[rdfweb-dev] Identifying things in FOAF

Thu Jul 10 11:34:31 UTC 2003

Just written this on FOAF identification strategies. Published as-is on 
the weblog pretty might direct from my brain without much tweaking. If
any of it is particularly unclear or badly worded let me know and I'll
fix it up.

http://rdfweb.org/mt/foaflog/archives/000039.html

I'll spam you a copy here as well, as I'd be interested in feedback.

--danbri

         ............................................

RDFWeb and the FOAF (Friend of a Friend) project 

July 10, 2003

Identifying things in FOAF

There is growing interest in FOAF and its relationship to various
approaches to "identity management" on the Internet.
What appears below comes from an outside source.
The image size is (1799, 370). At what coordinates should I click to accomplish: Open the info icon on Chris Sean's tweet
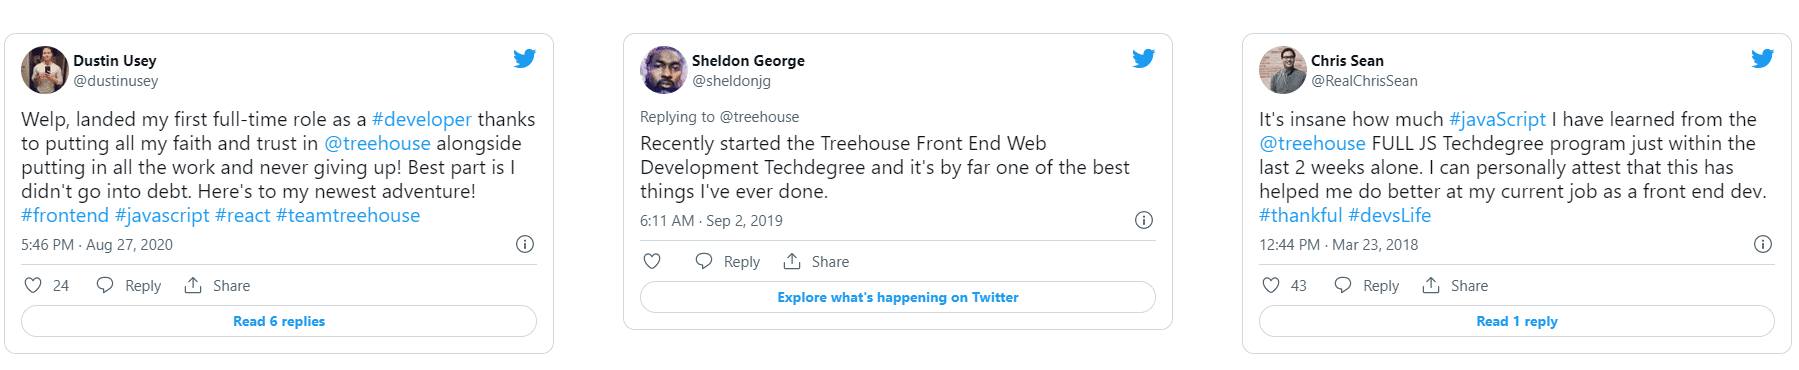pos(1763,244)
The FOAF approach
to all this is distinctly pluralistic, to the extent that you might not
even notice that there is a FOAF way of dealing with identity. There
aren't, for example, 'FOAF identifiers' as such, although there is
certainly a FOAF approach to identifying things. So this is a first cut
at writing up some of the as-yet-unarticulated design assumptions behind
FOAF. A more user-friendly version would have examples, those will have
to come later.

So here's the basic story. FOAF is built on top of W3C's Resource
Description Framework (RDF), which itself uses XML and Unicode as file
format standards. All FOAF documents are RDF documents, and any RDF
application vocabularies (such as Dublin Core, RSS 1.0 core +
extensions, MusicBrainz, Wordnet etc.) can be used within FOAF
documents. FOAF shares with RDF a concern to use standard Web
identifiers (URIs) wherever possible. The URI specification (RFC 2396)
provides a common syntax for naming things on the Web, providing an
umbrella concept which covers both 'URLs' and 'URNs'.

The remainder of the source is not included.